The best can be the enemy of the good. The idea that that you can get innovative science without a broad base, without diversity is crazy. In the discussion documents on the RAE the words originality, vitality, diversity, do not occur. The continual reference is to some undefined `quality', while the `quality of quality' is undiscussed.

The RAE is designed as a cost cutting exercise, in the pursuit of cheap `knowledge'. The exercise itself has also been done on the cheap: one Panel Member on the last RAE wrote: `The pay was derisory.' The question is not that an RAE should not be done, nor that the Panel Members are not trying to do their best, but what weight of financial consequence for a 4 year period should be placed on an exercise whose administration has to be cheap, to be realistic, and whose information basis, modes of judgement, intellectual basis, and consequences for research planning are, in their nature, hazardous? The financial consequences were not part of the information for Panel Members.

Here is an analogy. A rose grower may know from experience that to produce 5 champion roses you need to grow say 2,000 roses from seedling to flower. This of course is a probabalistic forecast - you may produce less than 5, or more, but the chances are good that you will produce at least 1. An efficiency expert may then argue that this is not cost effective. Why not try growing 400 roses? Also, try giving fertiliser principally to the `excellent' groups of seedlings (known as `departments'). Of course, under such a regime the champion rose grower is very likely to lose his status, but the effects will take some time to show. In the meanwhile, the costs will certainly come down.

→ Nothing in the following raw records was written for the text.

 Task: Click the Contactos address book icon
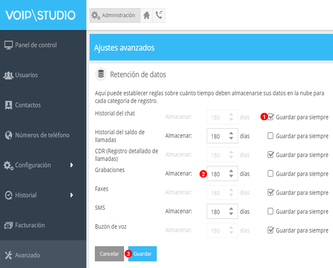pyautogui.click(x=8, y=105)
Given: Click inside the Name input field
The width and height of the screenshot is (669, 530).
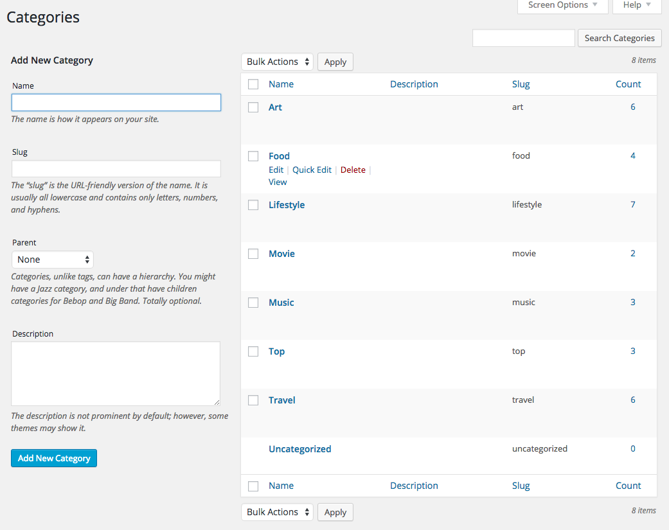Looking at the screenshot, I should click(116, 102).
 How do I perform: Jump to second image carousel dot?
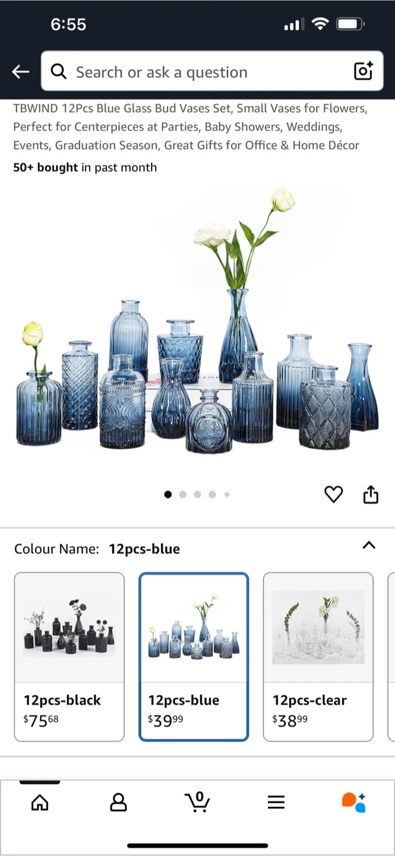[x=182, y=494]
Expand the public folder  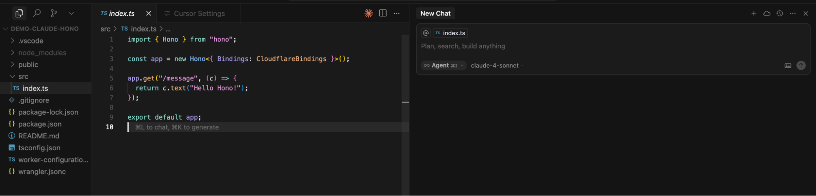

In terms of science, the effects of targeting `excellence' in a focused way are that the departments labelled `excellent' will have strong economic pressures to define excellence as what they do. Thus new ideas from outside the `excellent' institutions may be dismissed as `irrelevant to the mainstream' or `not part of the core of the subject'. (These are of course quotations from actual reports.) There are many other instances.

Funding

It is claimed that increased money is being put into the Science Budget. This presumably means the allocation to Research Councils. There is no mention of the money that is being taken out through the progressive decline in funding in Universities. Are these figures given to Science Advisors?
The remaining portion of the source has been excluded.